Il y a partout, toujours, du passé dans les choses,
D'où vient que l'on ne croie jamais plus en la cause
De ce qu'on eut un jour de moments absolus ?
(...)
Constance l'a compris. Dans le petit matin
Elle avance, sereine, elle est fille du monde,
Elle fait des projets pour la lumière blonde
Qui dore doucement les meubles en rotin.
Oïbarès
Constance - la ville, pas la dame de la poésie - fut épargnée par les bombardements de la Deuxième guerre mondiale. Imbriquée dans sa voisine suisse Kreuzlingen, qui n'appliquait ni couvre-feu, ni extinction des lumières le soir, elle l'imita, quitte à désobéir aux ordres du Reich, et fut ainsi épargnée par les avions alliés qui craignaient de frapper en territoire neutre.
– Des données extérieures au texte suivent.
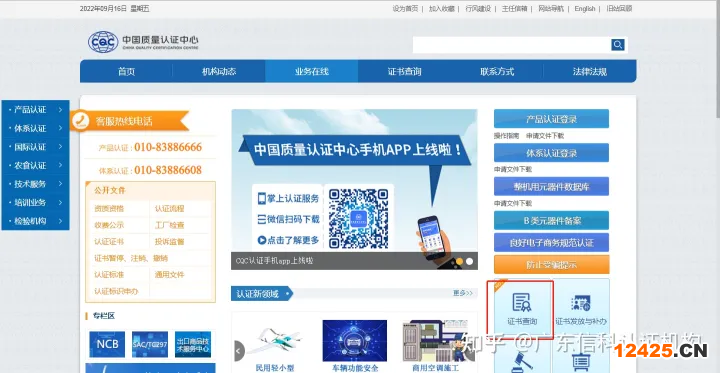720x373 pixels.
Task: Click the app download QR code
Action: pos(359,219)
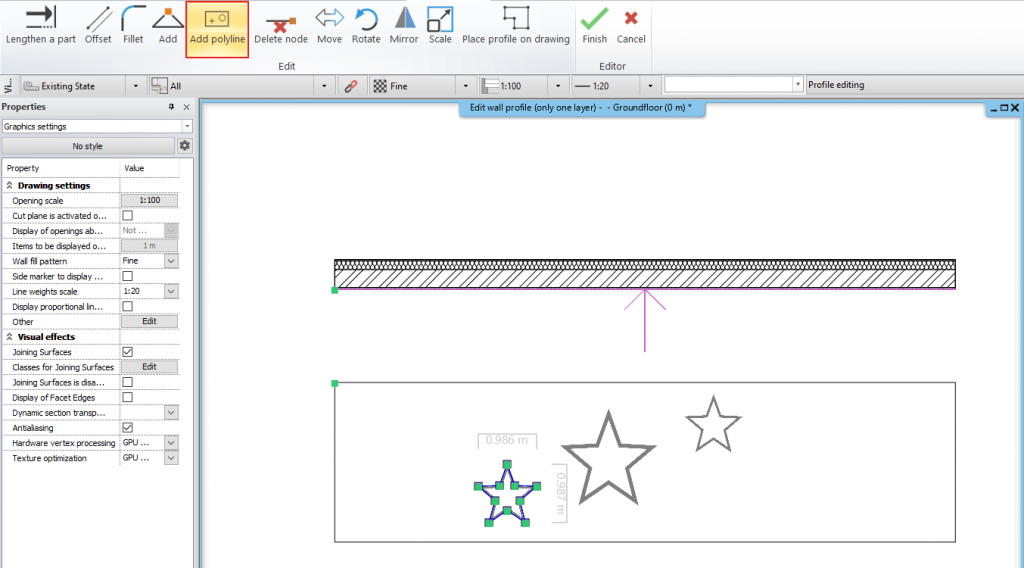Viewport: 1024px width, 568px height.
Task: Click Place profile on drawing
Action: [x=515, y=26]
C'est ainsi que la cité-frontière fondée par les Romains au IVème siècle a conservé un patrimoine bâti remarquable, en particulier celui datant du temps de sa splendeur, au Moyen-Âge, quand elle prit le nom de l'empereur Constance Chlore. Centre commercial et religieux, elle comptait alors 40 000 habitants - et à peine plus du double aujourd'hui. En vous promenant dans les rues de la vieille ville tôt matin, comme je l'ai fait, vous admirerez sans bruit et sans touristes d'imposantes maisons construites à la fin du XIIIème siècle, une foule de bâtiments datant des deux siècles suivants, des façades baroques en trompe-l'œil élégamment restaurées.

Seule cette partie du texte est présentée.